05 octubre 2011

Capítulo Siete (II)

Unos dedos surgieron de entre las cenizas, moviéndose lentamente, como si su fuerza estuviera volviendo poco a poco a los músculos. No eran unos dedos normales. Solo había cuatro en cada mano, eran largos, con uñas oscuras y afiladas que podían matar a un humano de un solo golpe, como el zarpazo de un oso.
Siguió el resto del brazo de un ser que no parecía de este mundo. Con más de dos metros de estatura, fibroso y atlético, su piel tampoco era normal: brillante y gruesa, recordaba a la de las salamandras por su color negro y amarillo dibujando ondas a lo largo de todo su cuerpo.
Un líquido amarillento brotaba de una herida en la frente. Se pasó una mano por los ojos negros, grandes y ovalados, que ocupaban gran parte de su extraño rostro. Aún estaba algo aturdido, pero eso no le impidió apartar bruscamente los escombros y ponerse en pie. Lleno de una furia creciente, contempló la desolación a su alrededor.
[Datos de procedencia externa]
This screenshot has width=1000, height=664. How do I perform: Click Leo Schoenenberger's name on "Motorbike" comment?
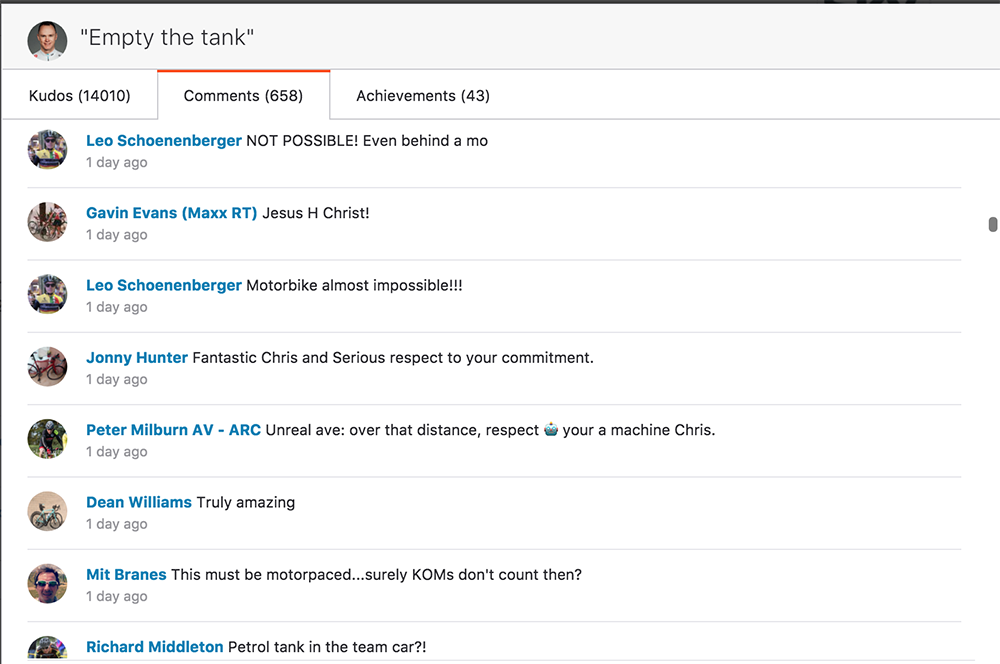pos(164,286)
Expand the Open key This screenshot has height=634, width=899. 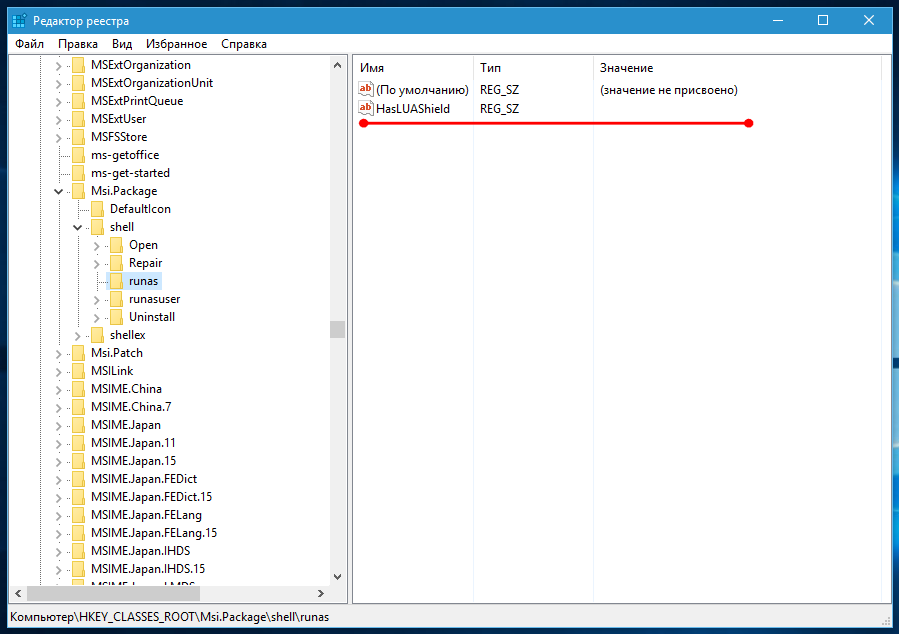coord(96,245)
Sus años de infiltración le habían enseñado que los humanos eran terriblemente lentos y estúpidos… Aún no eran conscientes del inmenso poder destructor de los Ursakis, no sabían quién era el verdadero enemigo. La cuenta atrás había comenzado, y el tiempo se acababa. La nueva generación estaba lista, pero se hallaban dispersos y ni siquiera ellos sabían lo que eran capaces de hacer. Era hora de movilizar a los Astarsis.
Cuando estaba a punto de abandonar las ruinas en las que se había convertido el Consejo, un ruido a sus espaldas le hizo volver la cabeza.
[Negro y amarillo dibujando ondas, cuatro dedos... ¡Es la abeja de Los Simpsons! ¡Ay chihuahua!]